Task brief: An exact repetition of all the entries that follow is required.
─── Data under study ───
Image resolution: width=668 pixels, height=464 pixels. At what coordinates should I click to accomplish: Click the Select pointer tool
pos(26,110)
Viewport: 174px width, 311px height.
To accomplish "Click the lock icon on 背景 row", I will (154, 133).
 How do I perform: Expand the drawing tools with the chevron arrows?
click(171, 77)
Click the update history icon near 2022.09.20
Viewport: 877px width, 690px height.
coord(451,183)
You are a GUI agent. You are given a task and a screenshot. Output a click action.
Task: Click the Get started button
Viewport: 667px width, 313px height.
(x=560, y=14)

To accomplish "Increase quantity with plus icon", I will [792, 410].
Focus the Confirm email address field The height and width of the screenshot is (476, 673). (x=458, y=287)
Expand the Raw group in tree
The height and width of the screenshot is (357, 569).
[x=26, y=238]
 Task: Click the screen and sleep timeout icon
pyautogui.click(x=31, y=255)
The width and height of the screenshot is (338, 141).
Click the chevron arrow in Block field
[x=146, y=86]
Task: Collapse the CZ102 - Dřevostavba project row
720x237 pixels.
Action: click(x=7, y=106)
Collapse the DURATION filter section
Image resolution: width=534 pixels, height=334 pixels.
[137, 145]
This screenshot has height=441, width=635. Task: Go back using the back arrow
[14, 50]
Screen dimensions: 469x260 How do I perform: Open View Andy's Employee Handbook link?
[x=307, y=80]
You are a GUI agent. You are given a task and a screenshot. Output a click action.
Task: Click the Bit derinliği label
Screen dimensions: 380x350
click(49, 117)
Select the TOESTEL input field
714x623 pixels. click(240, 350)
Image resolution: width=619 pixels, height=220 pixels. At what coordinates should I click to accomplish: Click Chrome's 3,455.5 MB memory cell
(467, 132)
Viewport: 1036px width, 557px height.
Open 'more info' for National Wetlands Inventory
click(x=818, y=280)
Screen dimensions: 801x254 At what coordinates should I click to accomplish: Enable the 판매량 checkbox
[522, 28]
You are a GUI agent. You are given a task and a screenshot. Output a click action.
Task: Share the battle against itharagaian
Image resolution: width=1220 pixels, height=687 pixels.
───
Output below:
Image resolution: width=668 pixels, height=464 pixels. At what coordinates should I click to accomplish: Click the Select pointer tool
pos(26,110)
Viewport: 174px width, 311px height.
To accomplish "Click the lock icon on 背景 row", I will (154, 133).
 How do I perform: Expand the drawing tools with the chevron arrows?
click(171, 77)
Click the update history icon near 2022.09.20
Viewport: 877px width, 690px height.
coord(451,183)
You are a GUI agent. You are given a task and a screenshot. Output a click action.
Task: Click the Get started button
Viewport: 667px width, 313px height.
(x=560, y=14)

To accomplish "Increase quantity with plus icon", I will [792, 410].
Focus the Confirm email address field The height and width of the screenshot is (476, 673). (x=458, y=287)
Expand the Raw group in tree
The height and width of the screenshot is (357, 569).
[x=26, y=238]
 Task: Click the screen and sleep timeout icon
pyautogui.click(x=31, y=255)
The width and height of the screenshot is (338, 141).
Click the chevron arrow in Block field
[x=146, y=86]
Task: Collapse the CZ102 - Dřevostavba project row
720x237 pixels.
Action: click(x=7, y=106)
Collapse the DURATION filter section
Image resolution: width=534 pixels, height=334 pixels.
[137, 145]
This screenshot has height=441, width=635. Task: Go back using the back arrow
[14, 50]
Screen dimensions: 469x260 How do I perform: Open View Andy's Employee Handbook link?
[x=307, y=80]
You are a GUI agent. You are given a task and a screenshot. Output a click action.
Task: Click the Bit derinliği label
Screen dimensions: 380x350
click(49, 117)
Select the TOESTEL input field
714x623 pixels. click(240, 350)
Image resolution: width=619 pixels, height=220 pixels. At what coordinates should I click to accomplish: Click Chrome's 3,455.5 MB memory cell
(467, 132)
Viewport: 1036px width, 557px height.
Open 'more info' for National Wetlands Inventory
click(x=818, y=280)
Screen dimensions: 801x254 At what coordinates should I click to accomplish: Enable the 판매량 checkbox
[522, 28]
You are a GUI agent. You are given a task and a screenshot. Output a click action.
Task: Share the battle against itharagaian
Image resolution: width=1220 pixels, height=687 pixels.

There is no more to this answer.